El Tribunal Constitucional chileno (TCCh), en particular, y las cortes constitucionales, en general, han sido objetivo de diversas y sustantivas objeciones, sea ya respecto al rol que ejercen en una democracia, como a la existencia misma en dicha forma de gobierno. La principal de estas críticas radica en su carácter contramayoritario: su finalidad es dejar sin efecto (ya sea con carácter general o para un caso específico) lo establecido en una ley, es decir, el mandato de una voluntad democráticamente generada. Esta discusión ha dado lugar a una abundante literatura tanto a nivel internacional como nacional.
En la presente columna intentaremos una crítica al actual TCCh (es decir, contextualizada en este momento histórico), atendida la integración presente y el diseño institucional que dispuso la Constitución chilena. En especial, nos detendremos en el rol que ha ocupado en el actual gobierno, y sostendremos que se ha convertido en un actor que ha redirigido el contenido de las reformas propuestas por el Ejecutivo (tanto durante su tramitación legislativa, como una vez aprobadas por el Congreso Nacional), ejerciendo, de esa manera, con eficacia su rol neutralizador y atribuyéndose, al mismo tiempo, el rol de “guardián de la supremacía constitucional”.
De este modo, el TCCh ha contribuido de forma invisible, pero decisiva, al deterioro de la institucionalidad democrática, al empeoramiento de la calidad de la deliberación política y al avance de la crisis de legitimidad (y de confianza) del orden institucional.
Para partir, cabe decir que el mecanismo de integración de los magistrados del TCCh está establecido en la Constitución, la cual señala que tendrá diez miembros designados de la siguiente forma: tres ministros designados por el Presidente de la República, tres elegidos por el pleno de la Corte Suprema y cuatro elegidos por el Congreso Nacional. De estos últimos, si bien todos son nombrados por el Senado, dos de ellos deben ser propuestos por la Cámara de Diputados.
◆ ◆ ◆ ◆
### [INSTRUCCIONES DE TRABAJO]
**1)** Indica si cada afirmación concuerda con la columna sobre el Tribunal Constitucional chileno y responde sí o no, citando textualmente las palabras de la columna que lo deciden. (a) El Tribunal Constitucional chileno tiene diez miembros. (b) Los cuatro miembros elegidos por el Congreso Nacional son propuestos todos por la Cámara de Diputados. (c) La principal crítica a las cortes constitucionales radica en su carácter contramayoritario.
**2)** Reproduce el fragmento de la columna sobre el Tribunal Constitucional chileno que va entre "De este modo, el" y "del orden institucional.", ambos incluidos.
**3)** Enumera todos los órganos o autoridades que, según la columna sobre el Tribunal Constitucional chileno, designan, eligen, nombran o proponen a los miembros del Tribunal.
Las filas que aparecen a continuación no son necesarias para resolver nada.

### [CONJUNTO DE DATOS]
◆ ◆ ◆ ◆
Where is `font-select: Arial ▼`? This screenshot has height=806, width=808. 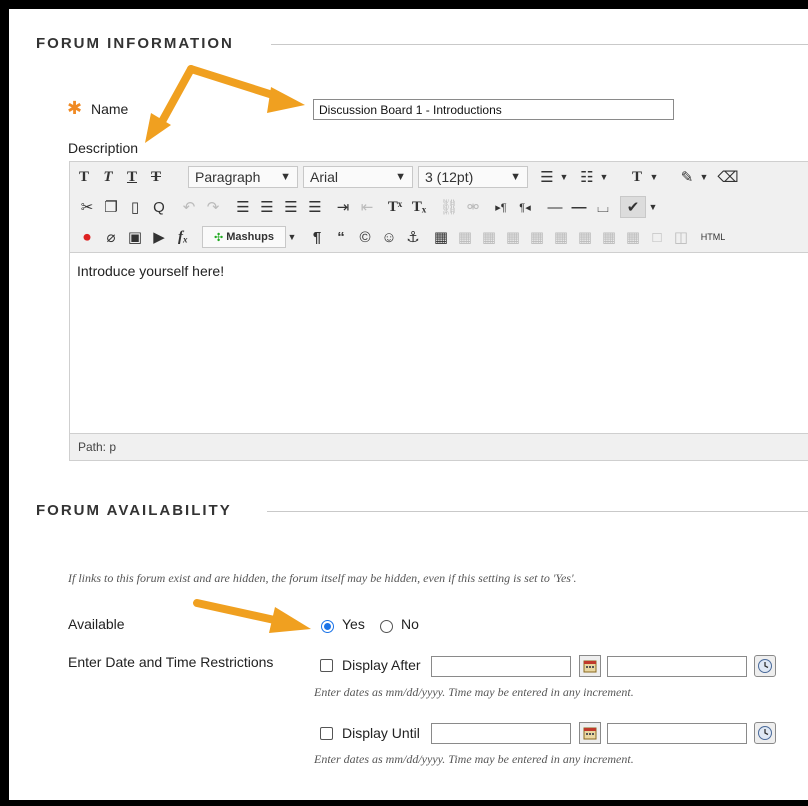 font-select: Arial ▼ is located at coordinates (358, 177).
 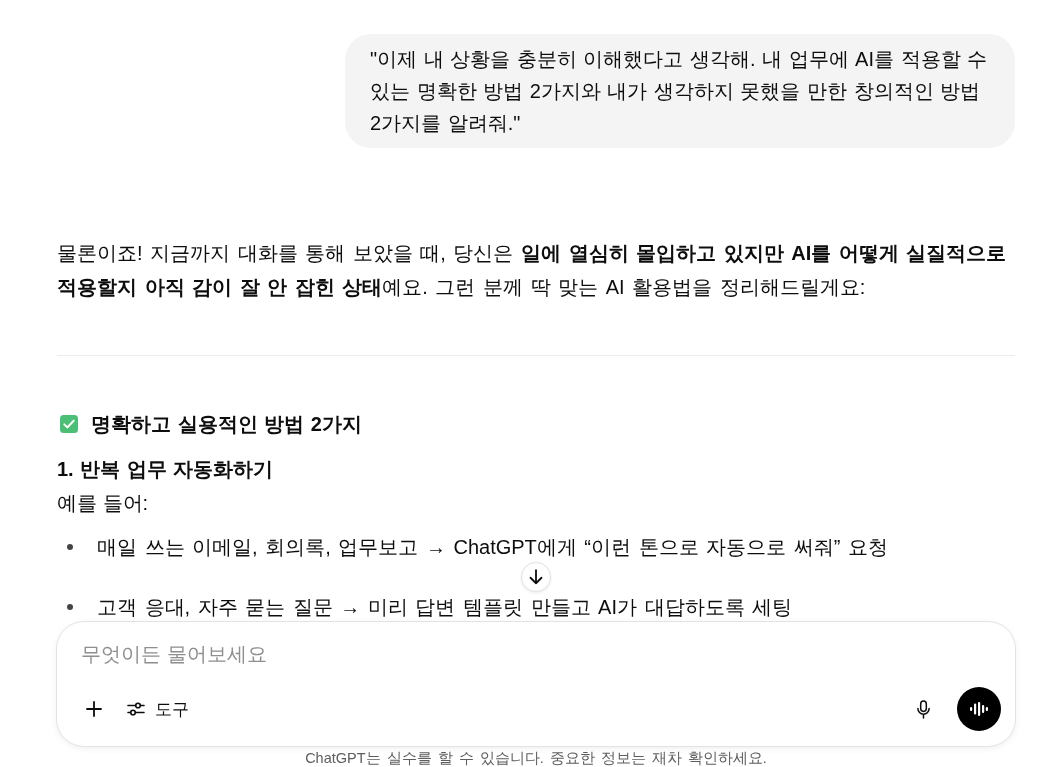 I want to click on tools-button: 도구, so click(x=158, y=709).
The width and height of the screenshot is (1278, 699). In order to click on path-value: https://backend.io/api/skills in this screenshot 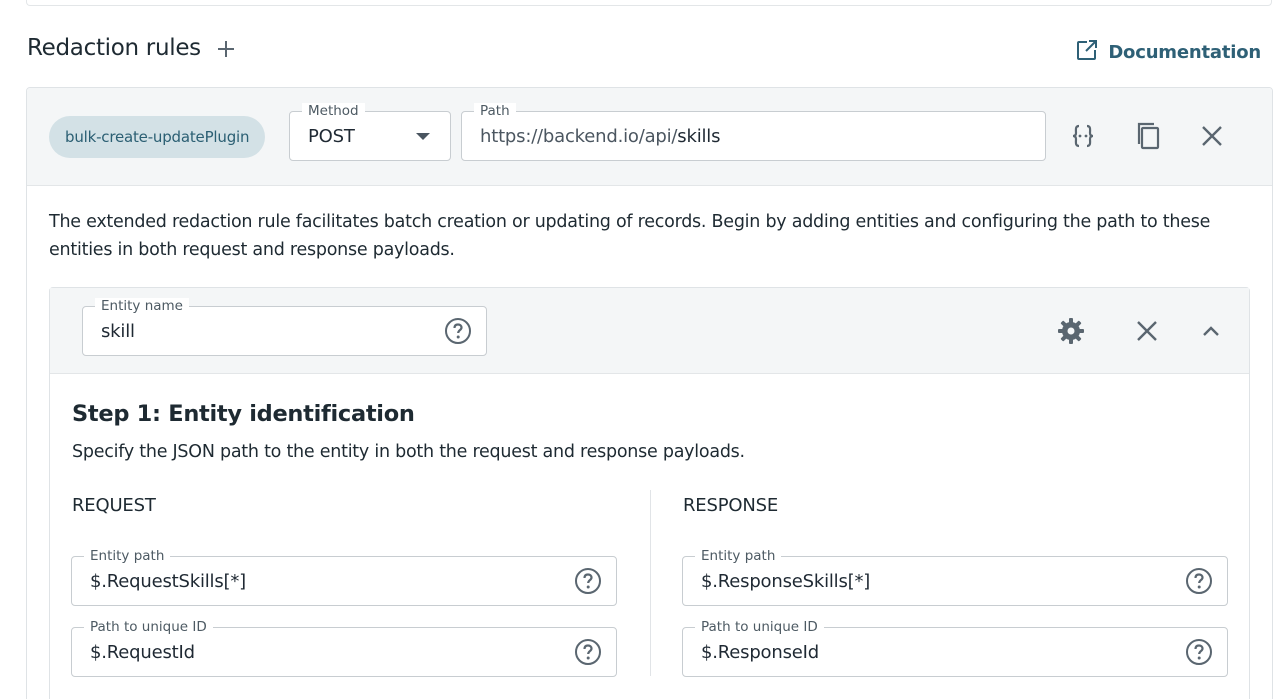, I will do `click(600, 136)`.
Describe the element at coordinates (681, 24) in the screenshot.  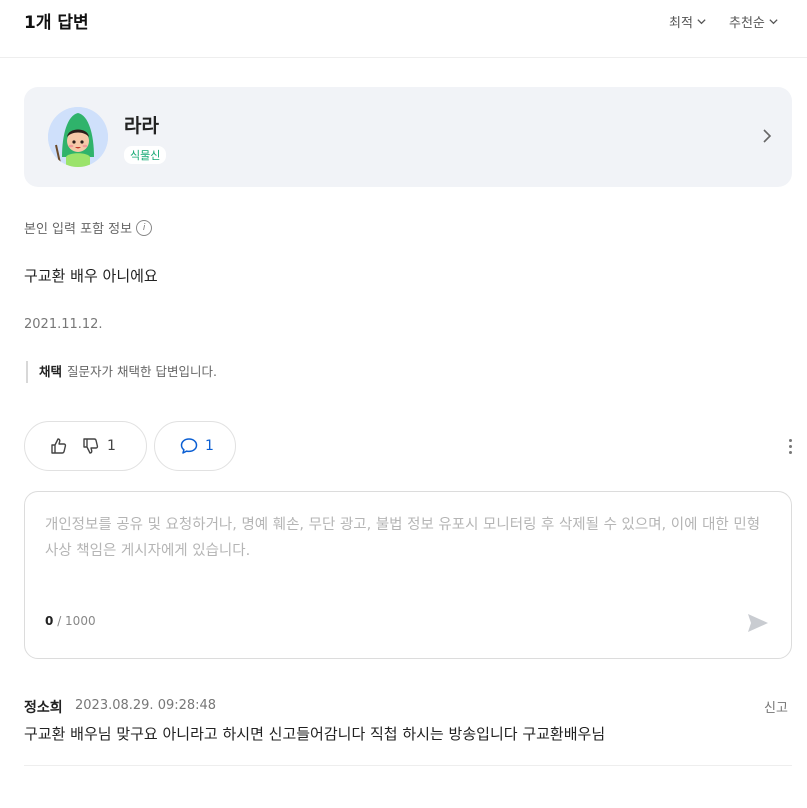
I see `sort-latest-label: 최적` at that location.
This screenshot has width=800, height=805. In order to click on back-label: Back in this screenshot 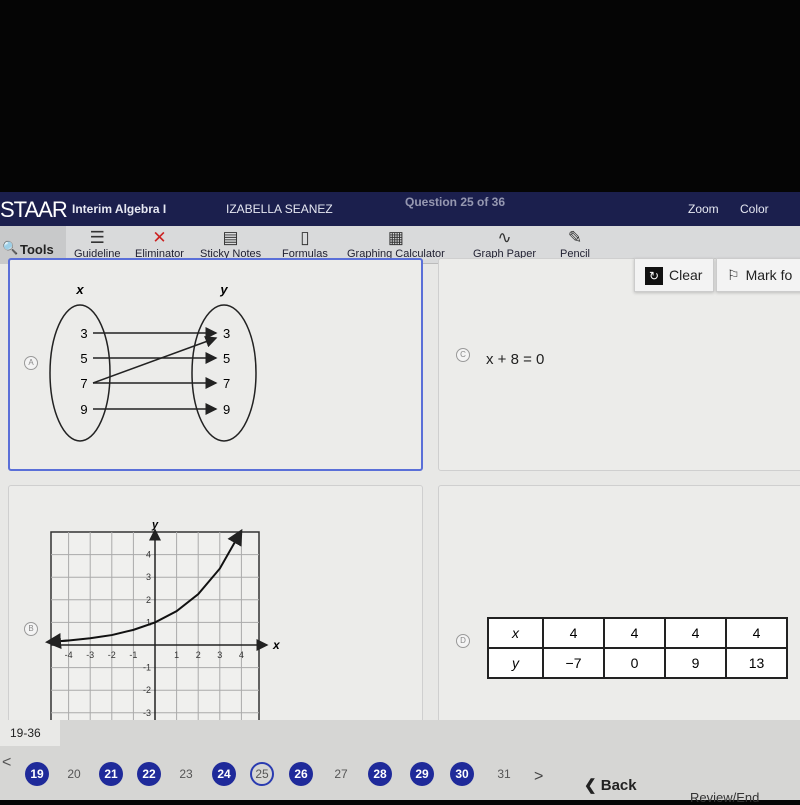, I will do `click(618, 786)`.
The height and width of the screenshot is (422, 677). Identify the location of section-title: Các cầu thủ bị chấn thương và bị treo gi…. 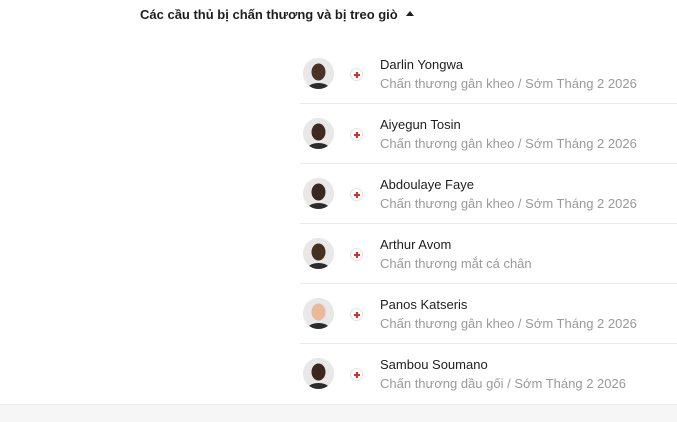
(269, 14).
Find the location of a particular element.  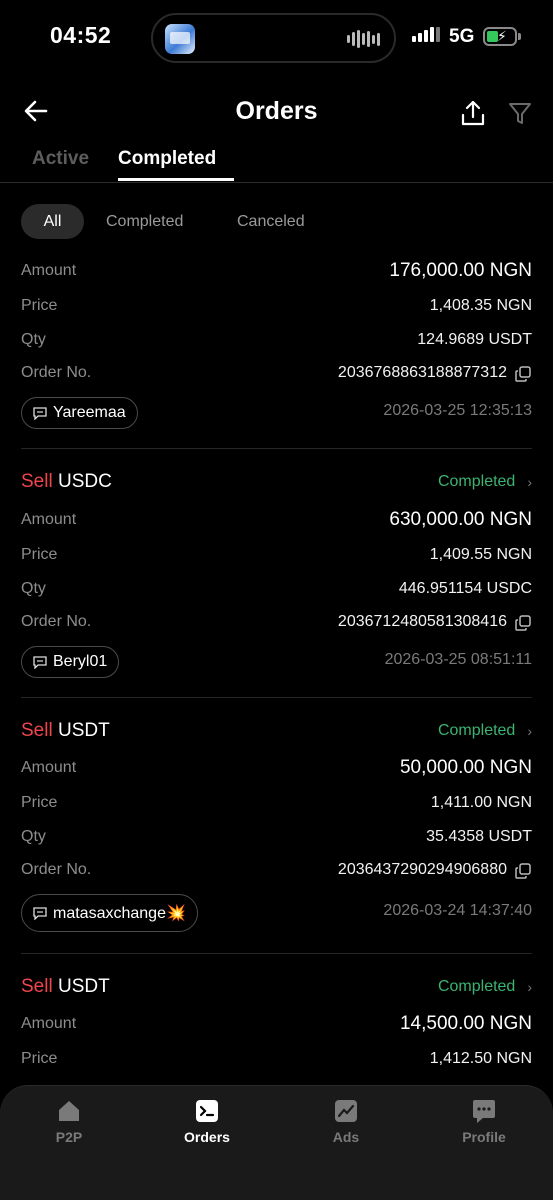

merchant-name: matasaxchange💥 is located at coordinates (120, 914).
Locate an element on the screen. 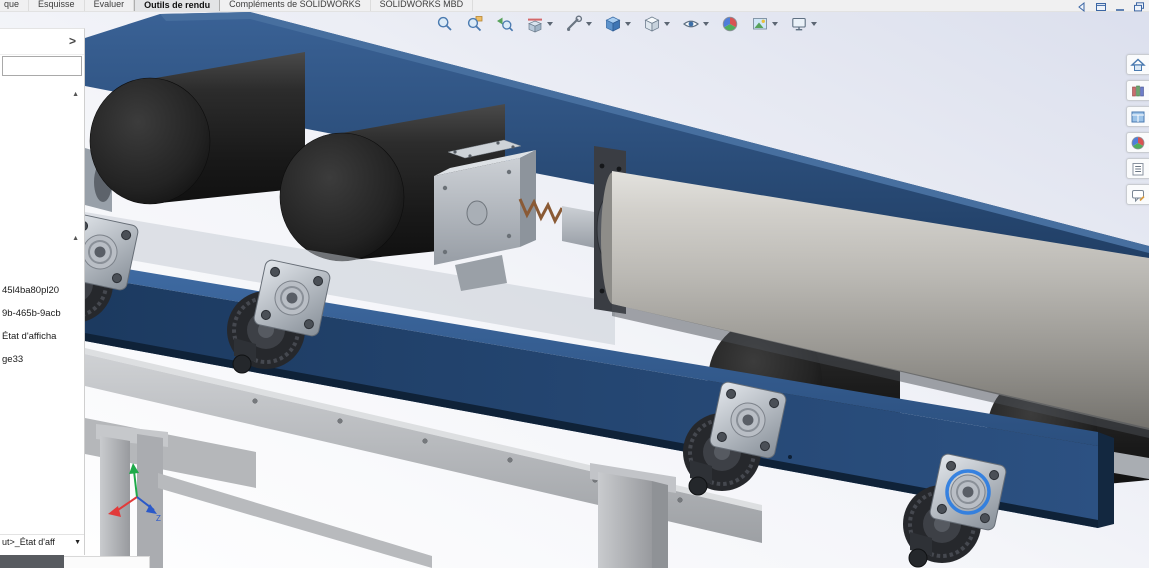 This screenshot has width=1149, height=568. view-orientation-button is located at coordinates (618, 24).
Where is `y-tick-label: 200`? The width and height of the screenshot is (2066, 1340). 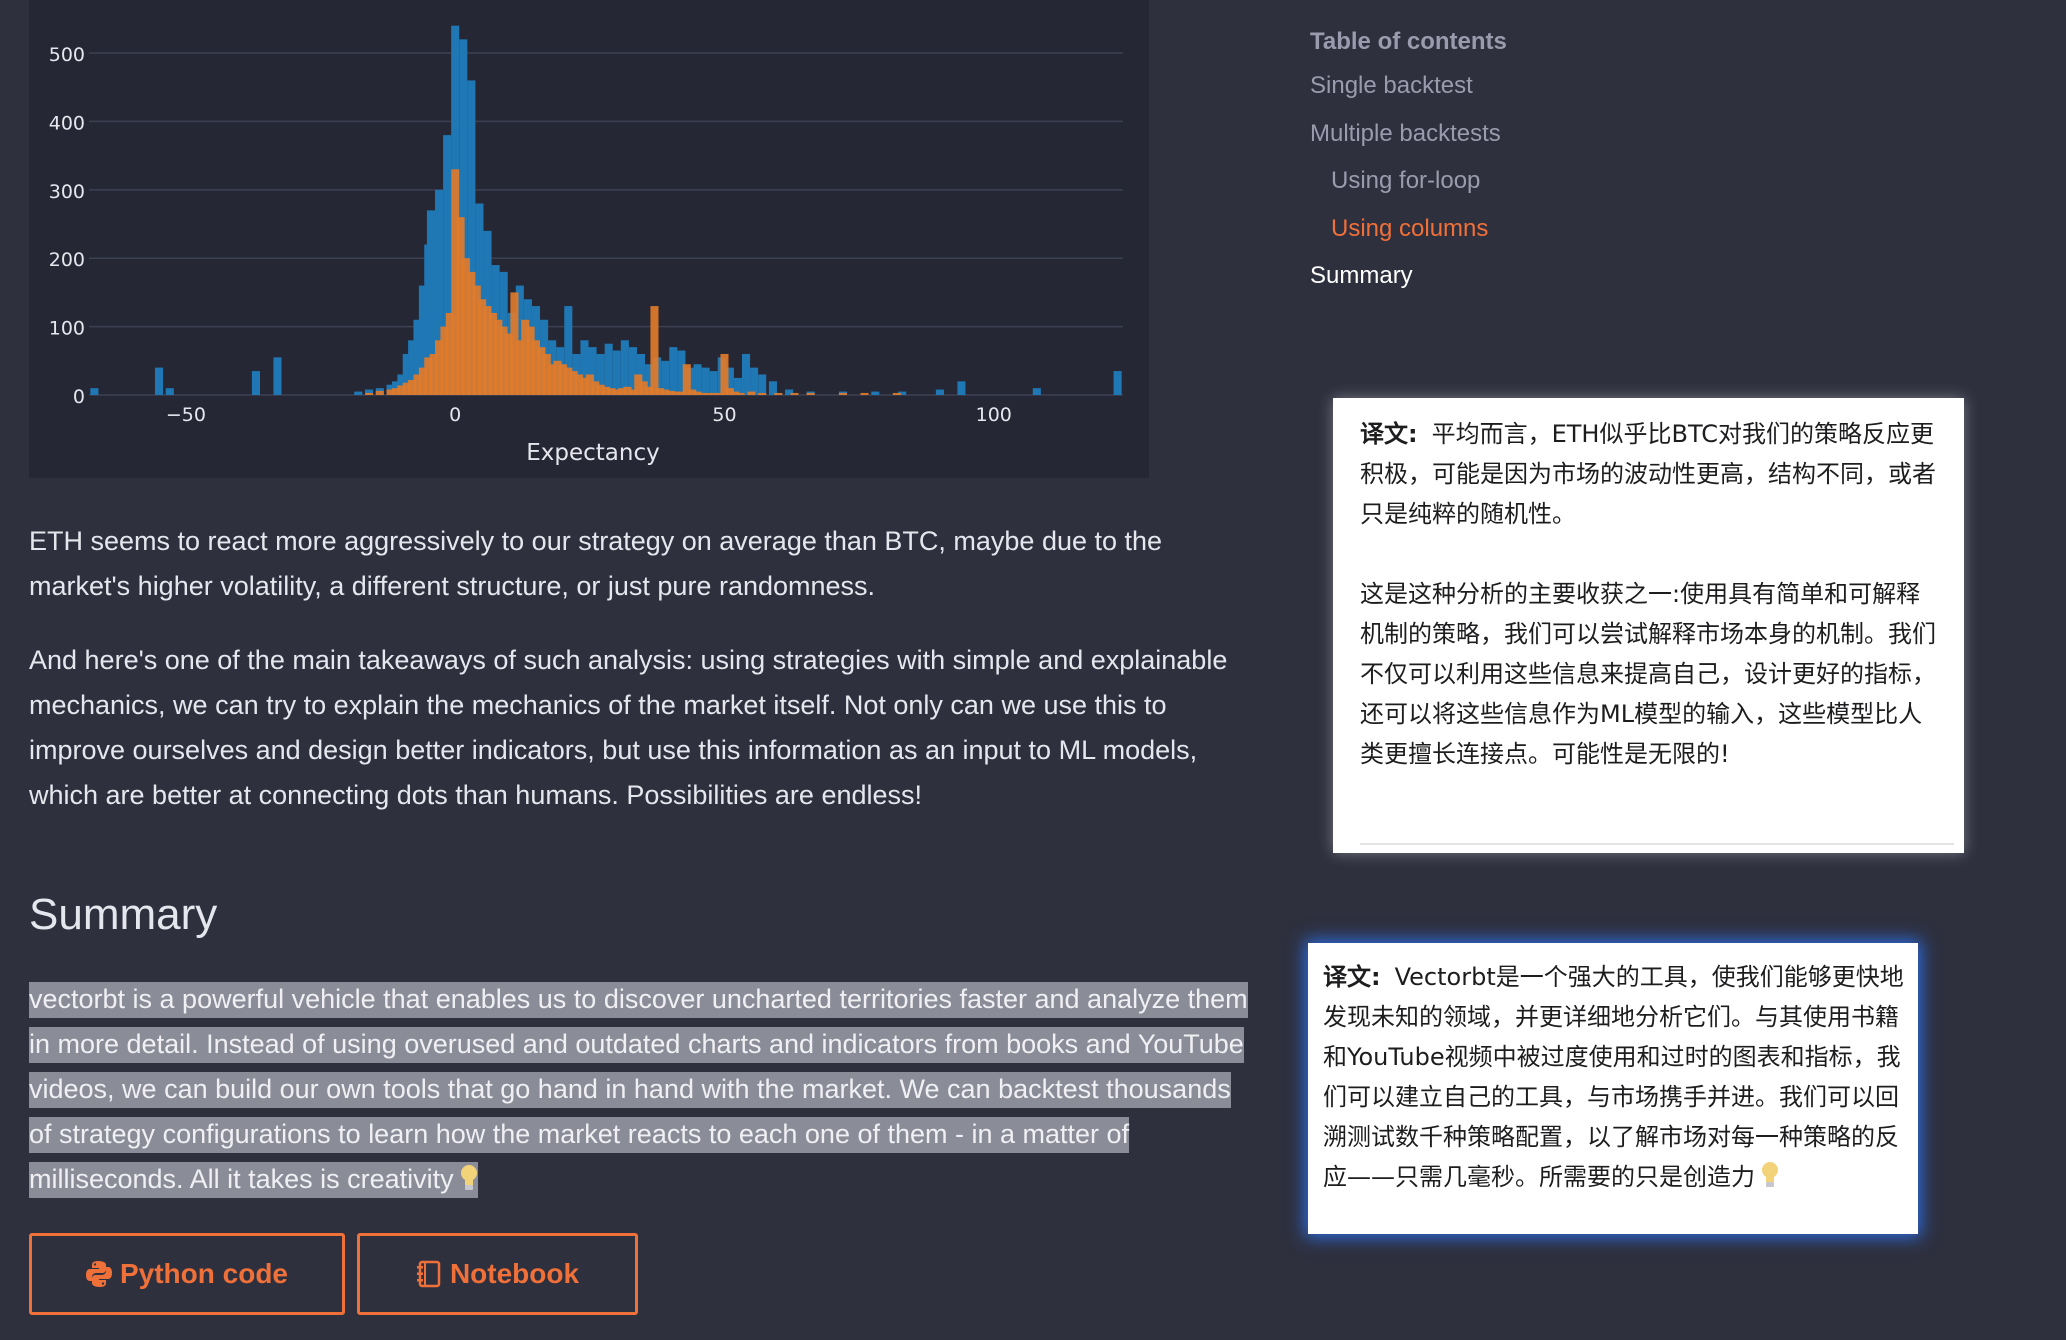 y-tick-label: 200 is located at coordinates (67, 260).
◆ ◆ ◆ ◆
### [LISTA DE RESPUESTAS]
**1)**
(a) Sí: "tendrá diez miembros designados de la siguiente forma".
(b) No: "dos de ellos deben ser propuestos por la Cámara de Diputados".
(c) Sí: "La principal de estas críticas radica en su carácter contramayoritario".

**2)**
De este modo, el TCCh ha contribuido de forma invisible, pero decisiva, al deterioro de la institucionalidad democrática, al empeoramiento de la calidad de la deliberación política y al avance de la crisis de legitimidad (y de confianza) del orden institucional.

**3)**
- Presidente de la República
- Pleno de la Corte Suprema
- Congreso Nacional
- Senado
- Cámara de Diputados